The precipitation of calcite and aragonite as encrustations directly on the seafloor was an important platform‐building process during deposition of the 2560–2520 Ma Campbellrand‐Malmani carbonate platform, South Africa. Aragonite fans and fibrous coatings are common in unrestricted, shallow subtidal to intertidal facies. They are also present in restricted facies, but are absent from deep subtidal facies. Decimetre‐thick fibrous calcite encrustations are present to abundant in all depositional environments except the deepest slope and basinal facies. The proportion of the rock composed of carbonate that precipitated as encrustations or in primary voids ranges from 0% to > 65% depending on the facies.
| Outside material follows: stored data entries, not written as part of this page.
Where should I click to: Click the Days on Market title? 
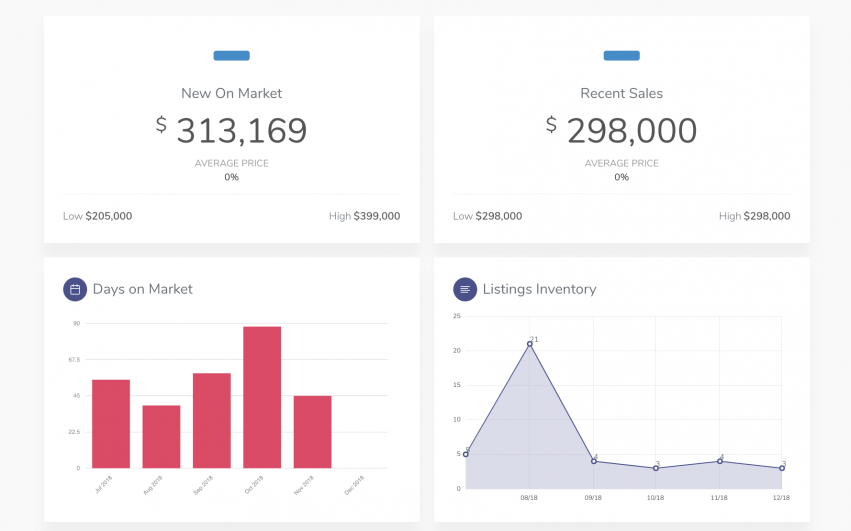click(x=143, y=289)
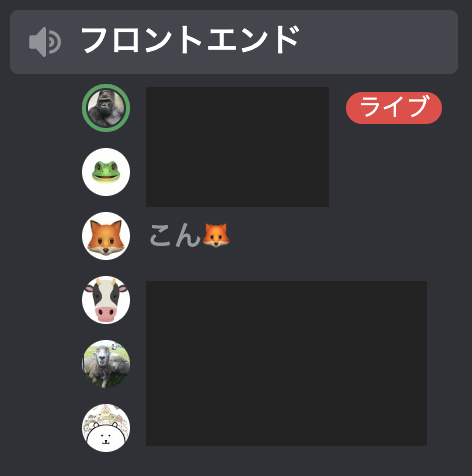Click the fox face avatar

coord(106,236)
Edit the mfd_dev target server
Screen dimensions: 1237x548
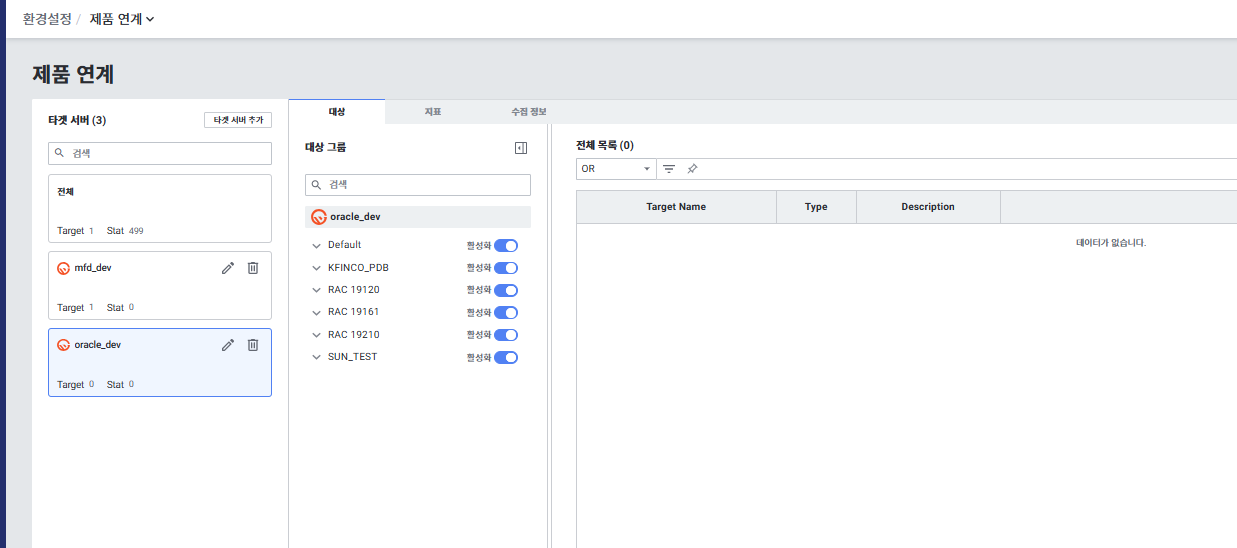click(228, 268)
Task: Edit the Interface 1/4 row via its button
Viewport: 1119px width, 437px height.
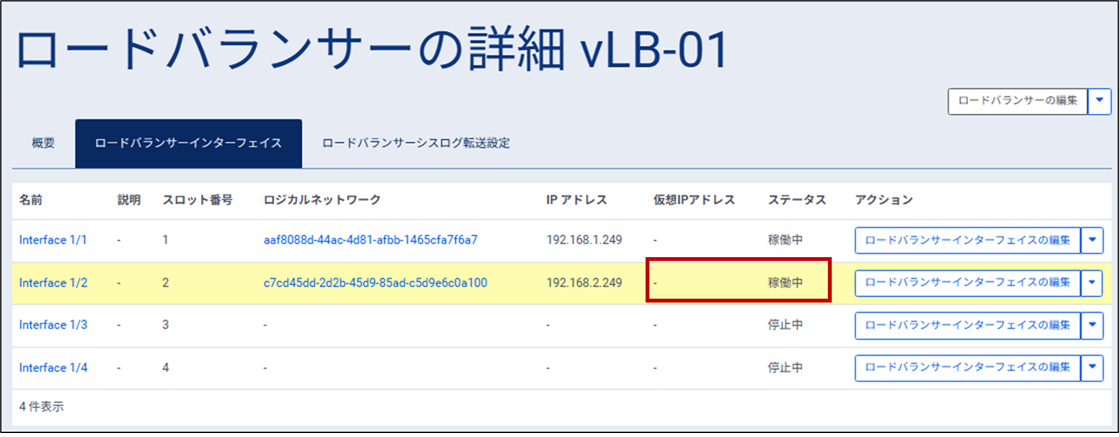Action: [967, 368]
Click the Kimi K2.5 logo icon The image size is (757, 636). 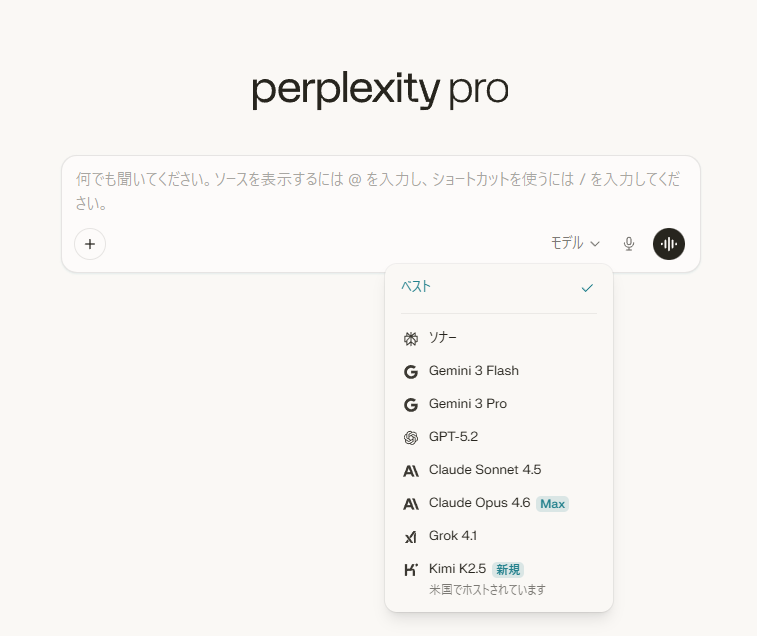point(410,570)
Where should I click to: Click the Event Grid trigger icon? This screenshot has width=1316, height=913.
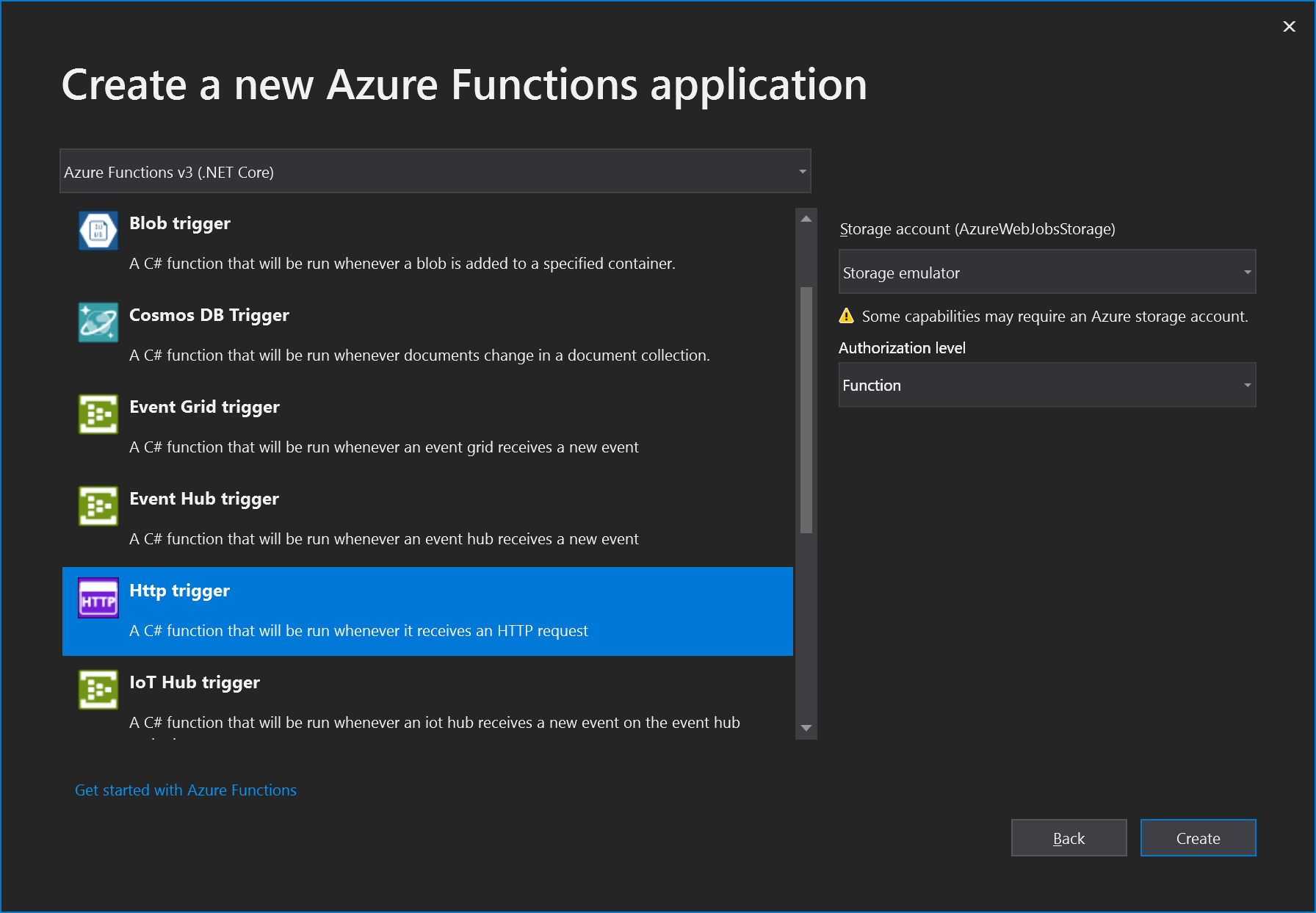point(98,414)
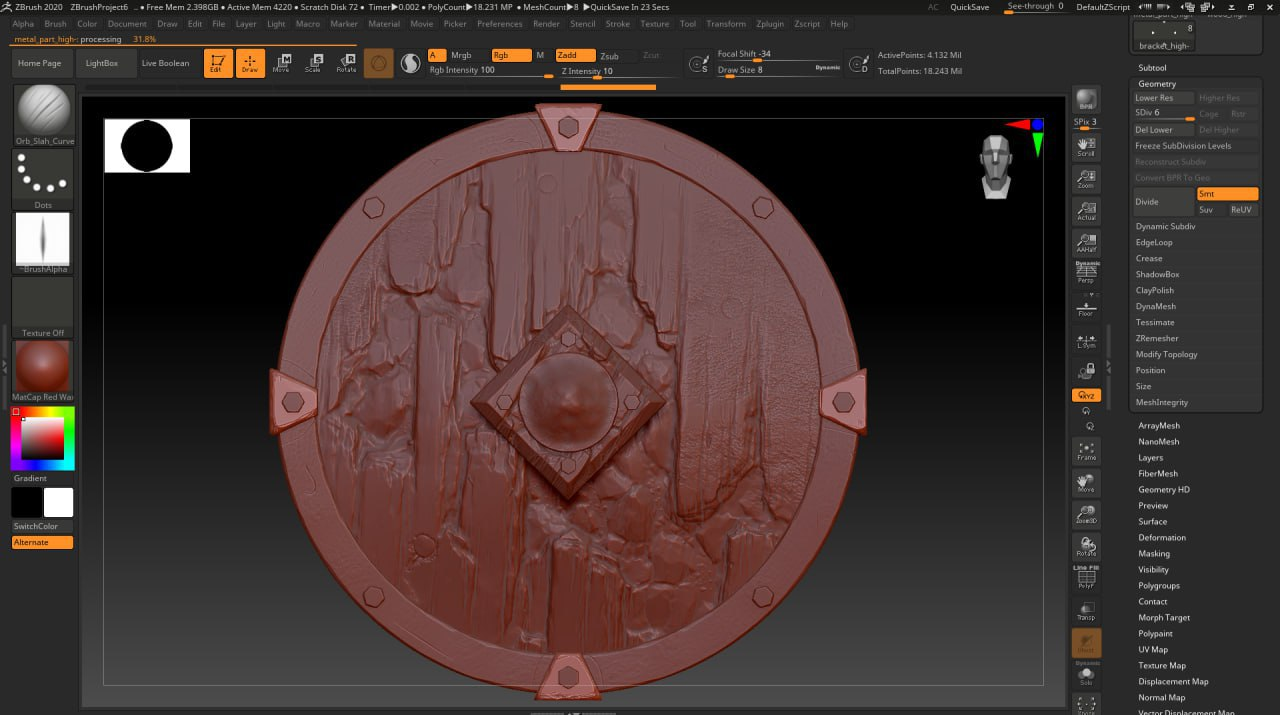
Task: Toggle the Persp perspective view
Action: [1086, 273]
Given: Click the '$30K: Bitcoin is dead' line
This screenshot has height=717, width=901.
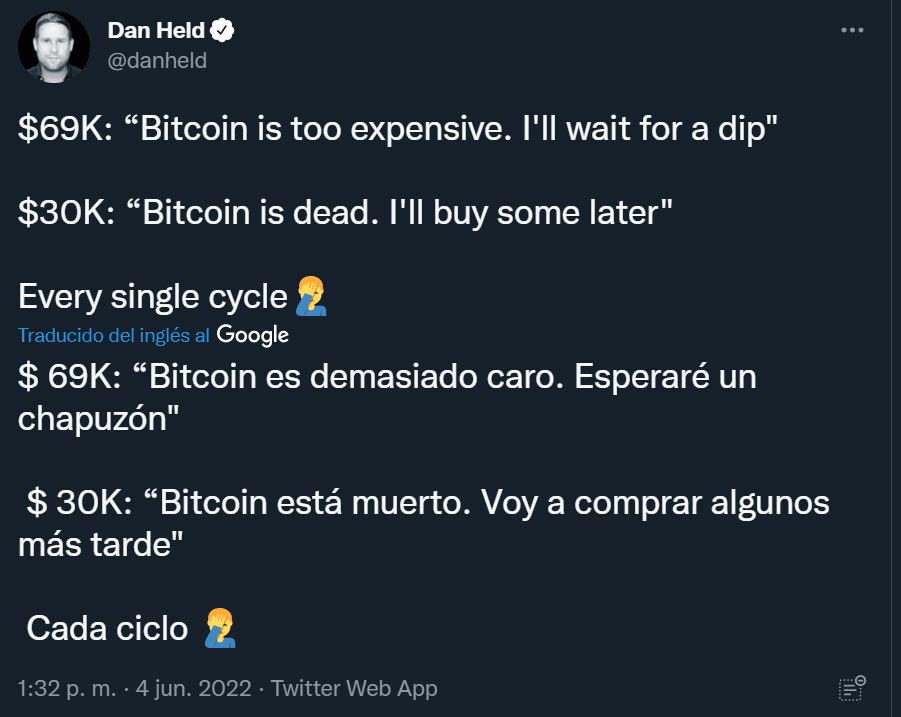Looking at the screenshot, I should 345,213.
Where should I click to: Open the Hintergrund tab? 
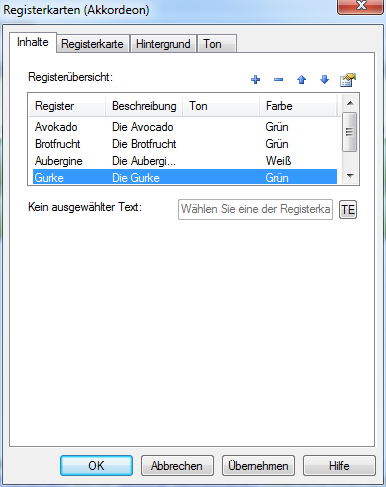[163, 44]
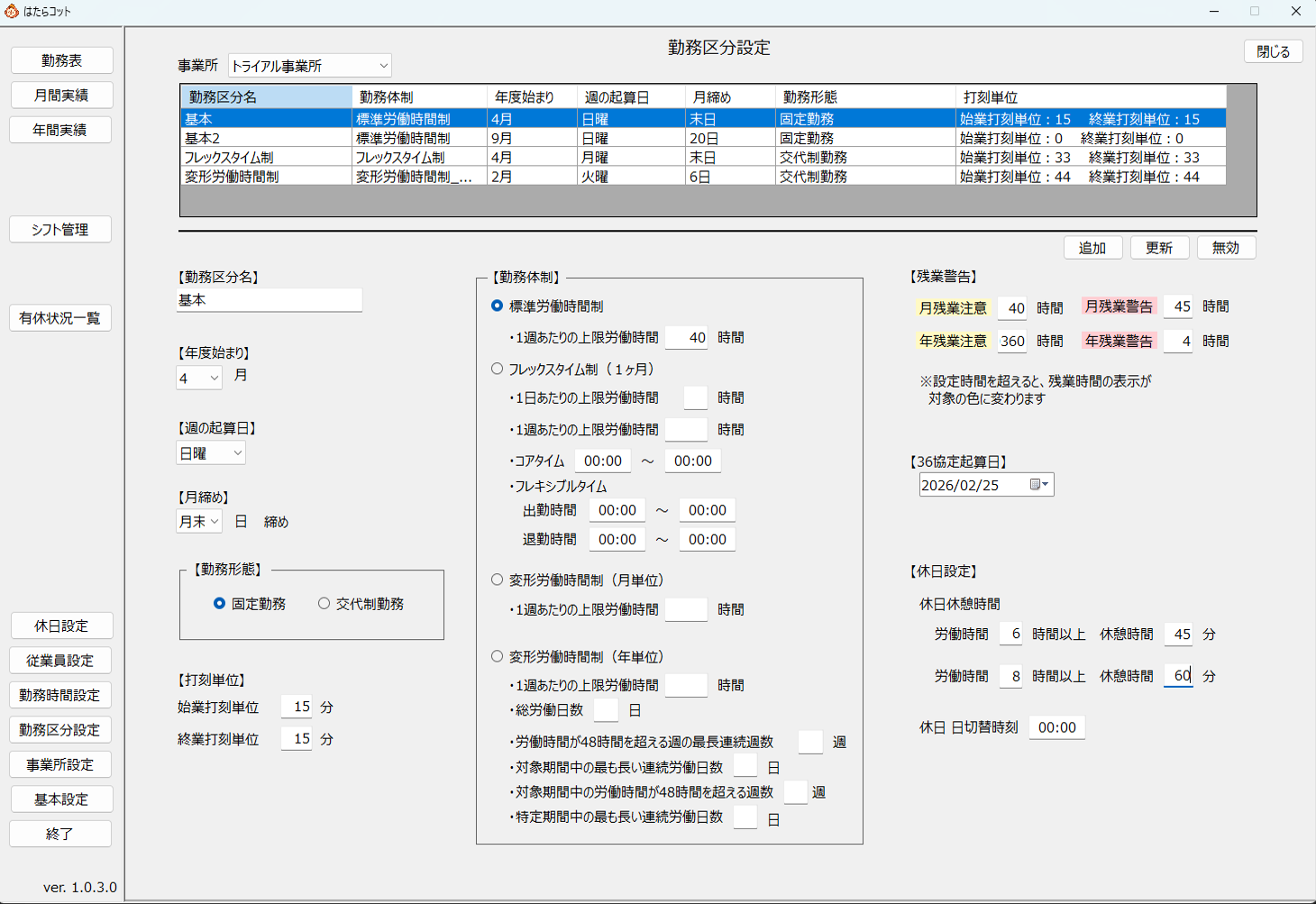Select 変形労働時間制 (年単位) option

[497, 657]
Subtidal facies commonly contain 20–35%in situ precipitated carbonate, demonstrating that Neoarchaean sea water was supersaturated with respect to aragonite, carbonate crystal growth rates were rapid compared with sediment influx rates, and the dynamics of carbonate precipitation were different from those in younger carbonate platforms. The abundance of aragonite pseudomorphs suggests that sea‐water pH was neutral to alkaline, whereas the paucity of micrite suggests the presence of inhibitors to calcite and aragonite nucleation in the mixed zone of the oceans.